Ce numéro des Langues Modernes, coordonné par Nadja Maillard-De-La-Corte Gomez avec l’aide de Manuel Ruiz que nous remercions vivement pour leur engagement dans la revue offre une définition renouvelée de la littérature de jeunesse et tente de répondre aux interrogations précédemment soulevées. Traitant de la littérature jeunesse comme outil didactique à des fins d’apprentissage, on y aborde aussi la lecture plaisir en dehors de la classe.
La littérature jeunesse, tout comme les spectacles jeune public, fait en effet maintenant partie des secteurs les plus dynamiques du monde de l’édition comme du monde de la scène. Leur créativité et la variété des formes qu’ils adoptent en font un vivier de sources d’expression appréciées tout autant par les jeunes lecteurs et spectateurs que par le monde éducatif qui en exploite les possibilités didactiques à travers des projets, des plus directs (assistance à des spectacles, lecture) au plus élaborés (projets d’action éducative, ateliers d’écriture, accueils de conteurs, d’écrivains, de petites formes théâtrales dans les établissements scolaires, etc.).
Les articles qui sont présentés dans ce numéro reflètent le dynamisme et l’attraction particulière qu’exerce la littérature de jeunesse sur le plan pédagogique et didactique.
Que l’on soit enseignants dans le primaire, le secondaire ou même le supérieur, l’usage de ce type de littérature en classe suscite de nombreuses interrogations.

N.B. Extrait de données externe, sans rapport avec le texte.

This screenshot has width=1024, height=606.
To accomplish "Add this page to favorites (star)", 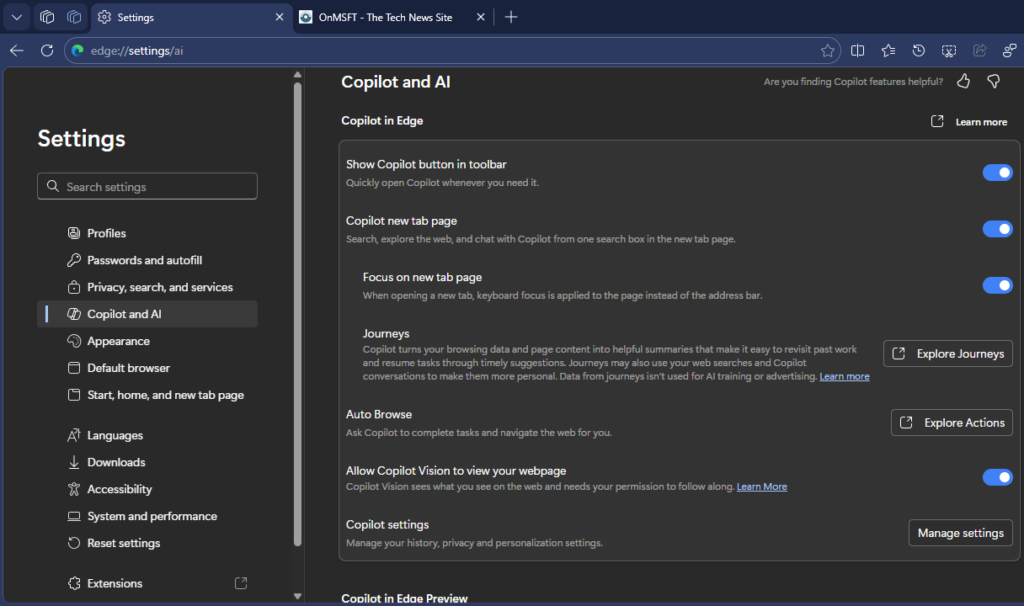I will point(827,50).
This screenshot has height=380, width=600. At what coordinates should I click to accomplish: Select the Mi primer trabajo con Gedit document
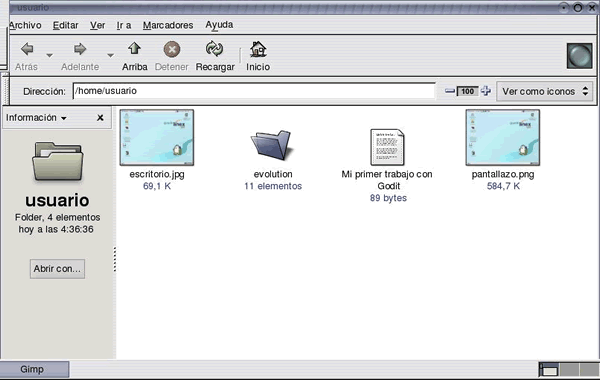[387, 147]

– Comment définir la littérature de jeunesse ? Comment la faire entrer en classe et l’adapter à l’âge et aux besoins langagiers de nos élèves ?
– Comment envisager la présence et l’utilisation de la littérature jeunesse à des fins d’apprentissage des langues étrangères et régionales en milieu scolaire, de la petite enfance au secondaire ?
– Quelle est la place de la littérature jeunesse dans la production éditoriale et quel est son rapport avec l’apprentissage des langues vivantes ?
– Comment envisager la littérature de jeunesse comme lien social, générationnel, spatial ?
Nous terminons cet éditorial en souhaitant la bienvenue à Fabrice Barthélémy, maître de conférences en didactique des langues à l’Université de Franche-Comté, qui vient rejoindre le comité de lecture des Langues Modernes et nous fait l’honneur de diriger ce qui constituera le premier numéro de l’année 2020, consacré aux enjeux de la comparaison pour les didactiques des langues-cultures vivantes.
Bonne lecture à tous.


[1KIENTZ L. « Lectures scolaires ». In Les Langues Modernes, 1935, n° 4, p. 329-335.